**What is being asked**
In the entries below, find the line with "Screen dimensions: 706x491" and transcribe it and every line after it exactly, through the last line, without pictures.

#### Record excerpts ####

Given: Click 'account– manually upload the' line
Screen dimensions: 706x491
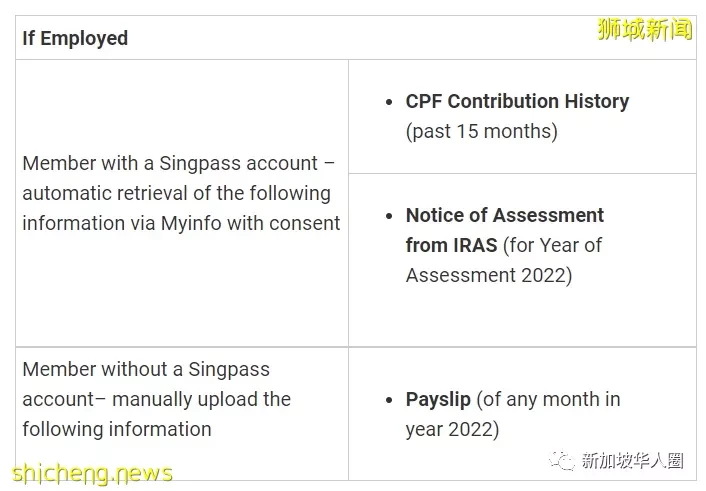Looking at the screenshot, I should click(x=157, y=400).
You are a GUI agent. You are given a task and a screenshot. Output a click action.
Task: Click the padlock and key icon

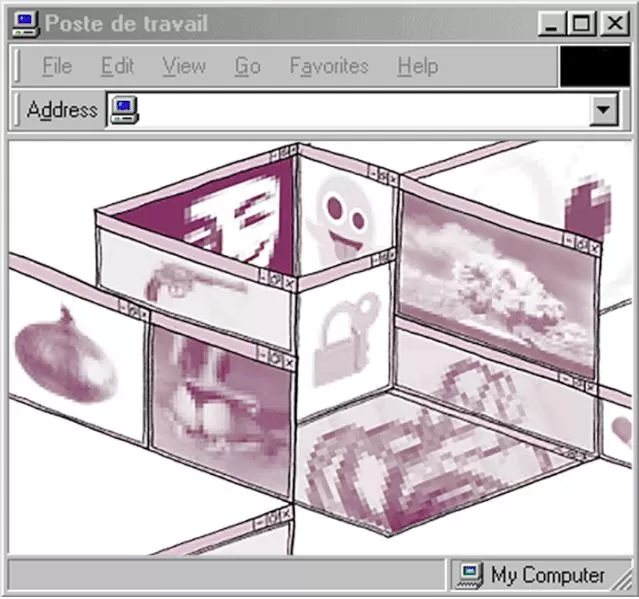point(346,340)
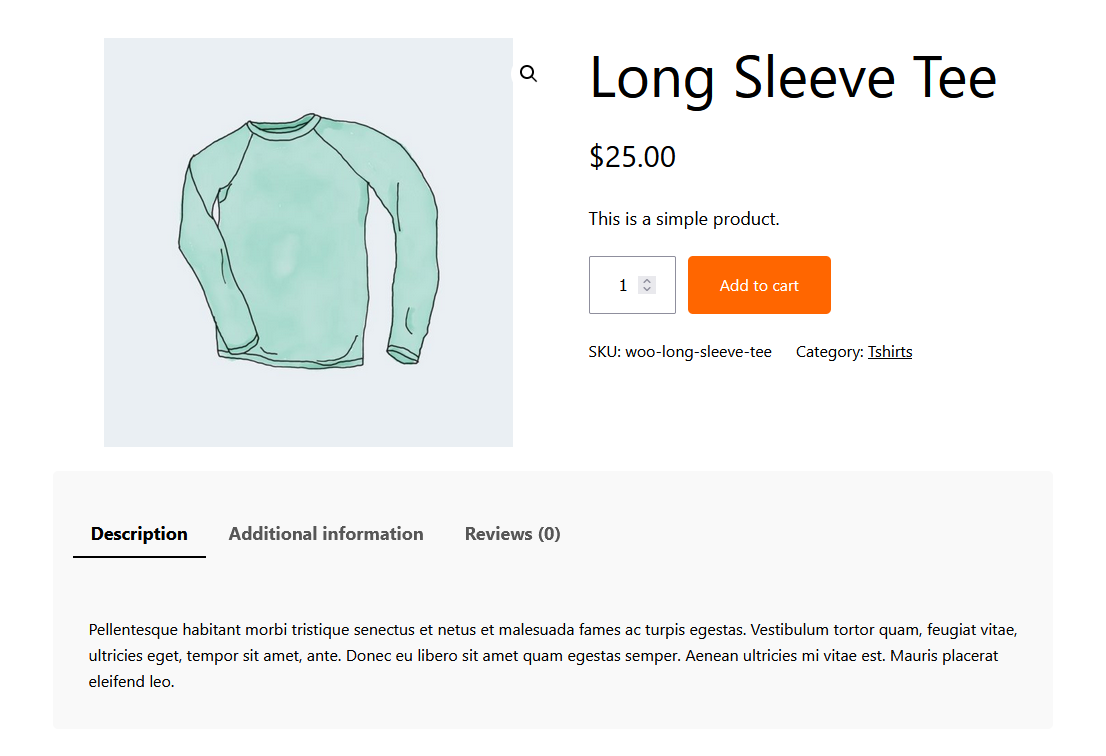Add the Long Sleeve Tee to cart

tap(759, 285)
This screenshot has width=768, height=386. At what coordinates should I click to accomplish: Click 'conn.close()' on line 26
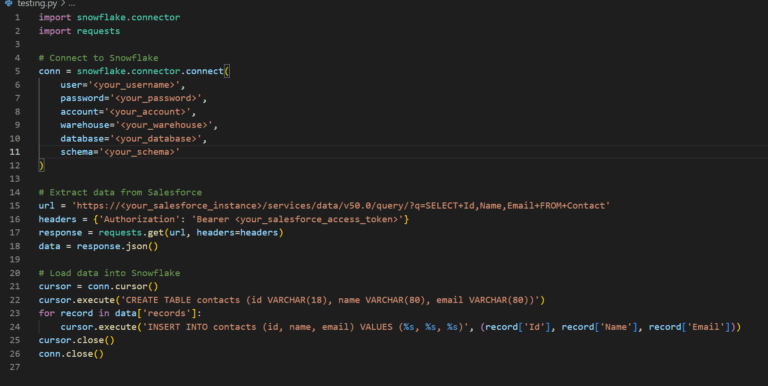coord(72,354)
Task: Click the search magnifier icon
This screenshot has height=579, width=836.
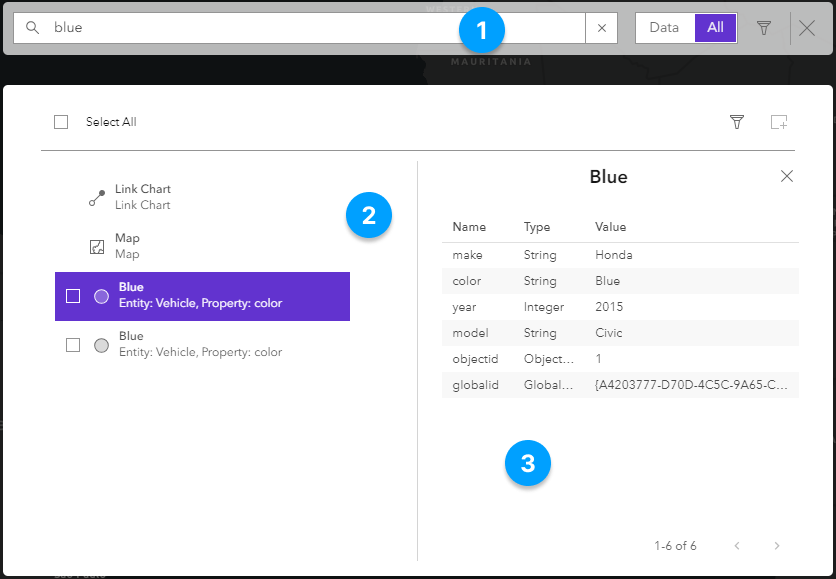Action: coord(32,28)
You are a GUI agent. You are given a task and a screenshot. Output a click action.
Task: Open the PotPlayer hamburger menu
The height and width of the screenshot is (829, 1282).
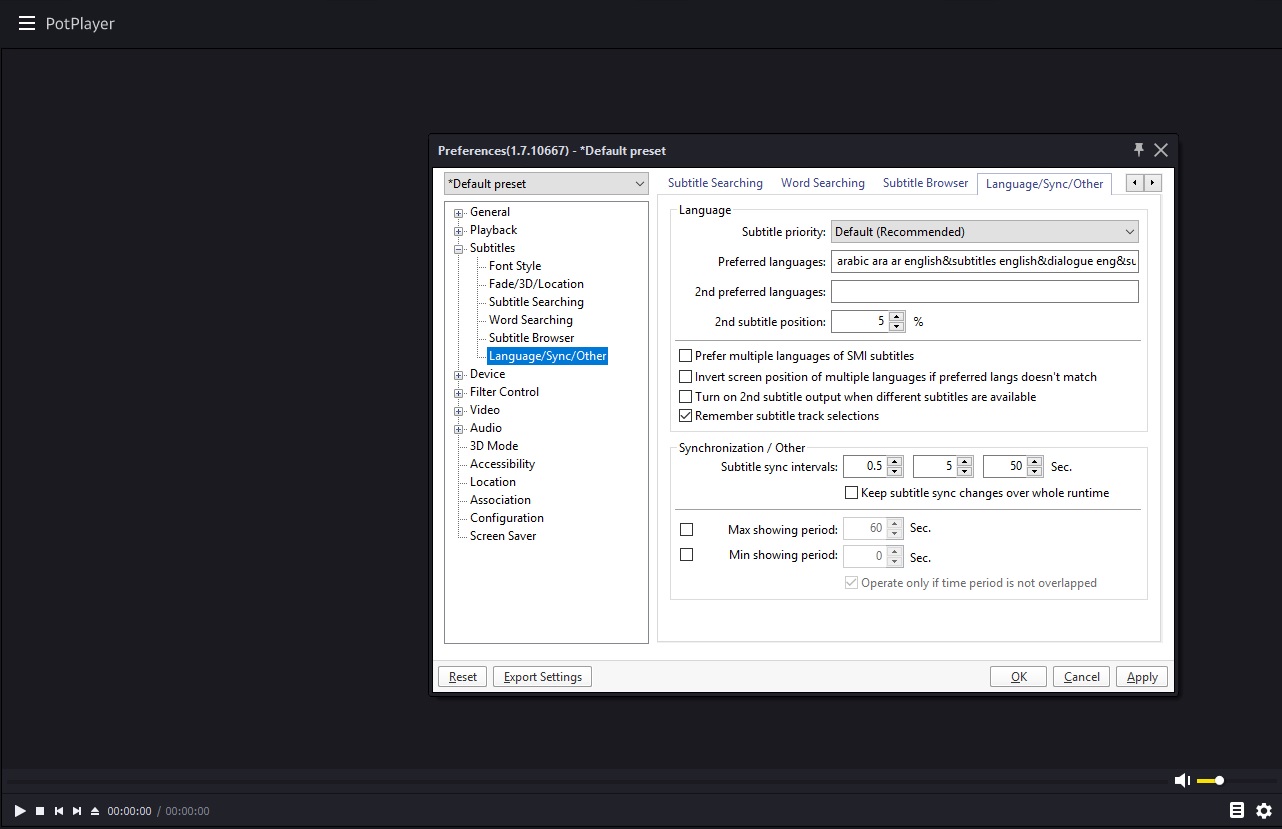[27, 23]
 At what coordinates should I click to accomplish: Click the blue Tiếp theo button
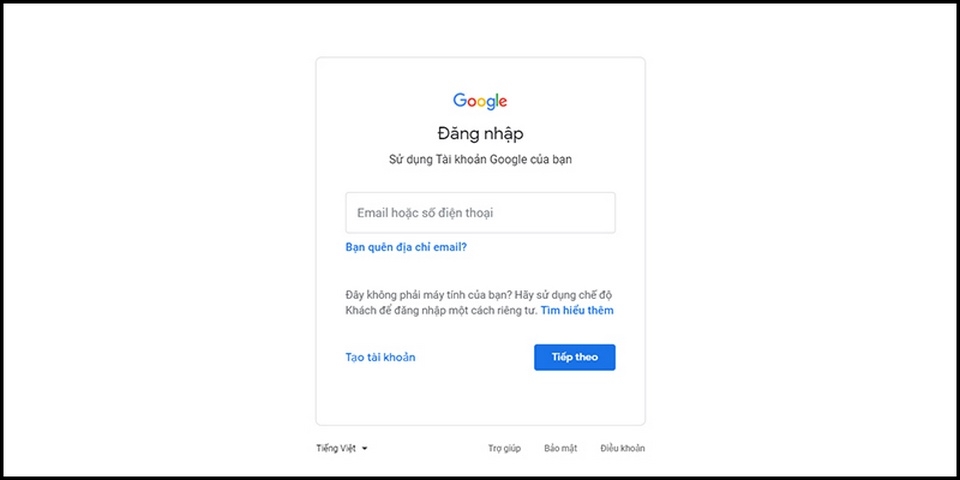click(574, 357)
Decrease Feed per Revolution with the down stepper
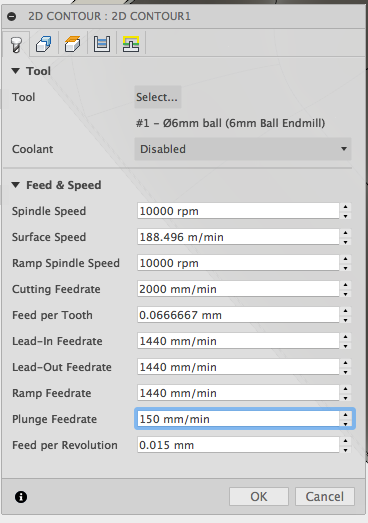Screen dimensions: 368x523 (346, 450)
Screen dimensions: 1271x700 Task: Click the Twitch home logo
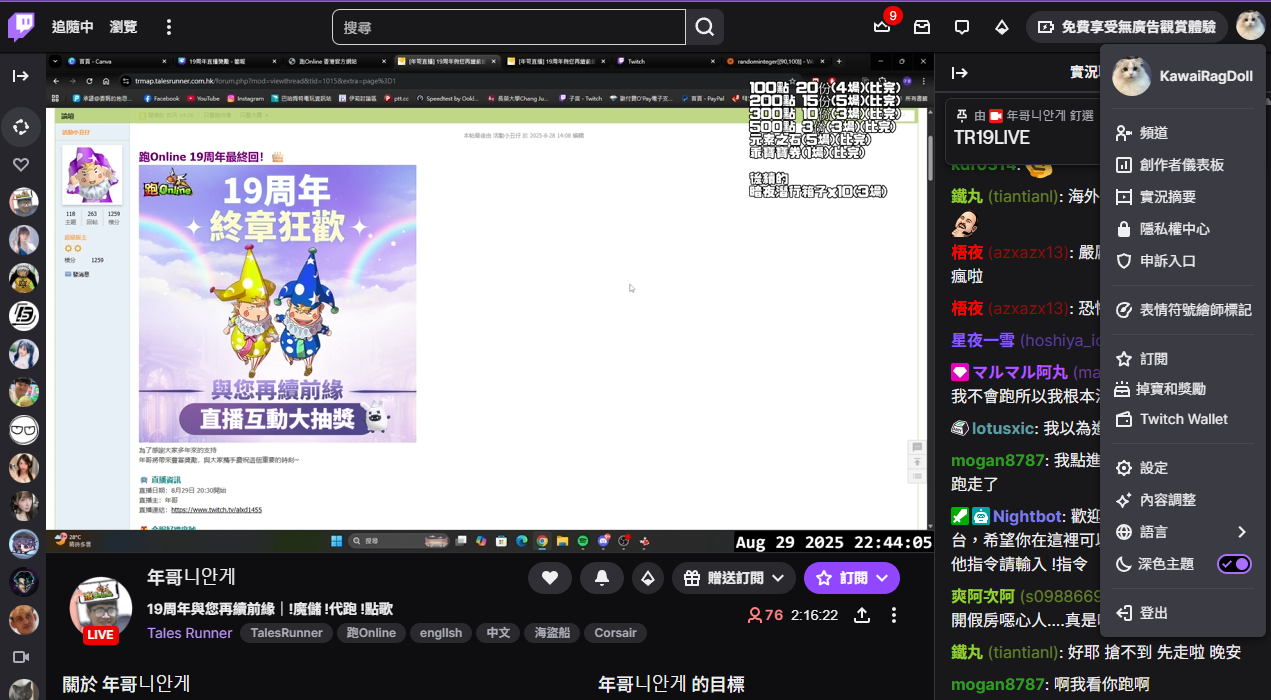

####

**Written response**
Screen dimensions: 706x491
Looking at the screenshot, I should click(x=157, y=400).
You are a GUI agent. You are given a task and a screenshot. Output a click action.
Task: Click the padlock and key icon

point(346,340)
Add the Long Sleeve Tee to cart

tap(759, 285)
This screenshot has width=768, height=386. At what coordinates should I click to accomplish: Click 'conn.close()' on line 26
coord(72,354)
Task: Click the search magnifier icon
This screenshot has height=579, width=836.
Action: coord(32,28)
You are a GUI agent. You are given a task and a screenshot. Output a click action.
Task: Open the PotPlayer hamburger menu
The height and width of the screenshot is (829, 1282).
[27, 23]
 At what coordinates should I click to accomplish: Click the blue Tiếp theo button
click(574, 357)
Decrease Feed per Revolution with the down stepper
Screen dimensions: 368x523 (346, 450)
Screen dimensions: 1271x700 Task: Click the Twitch home logo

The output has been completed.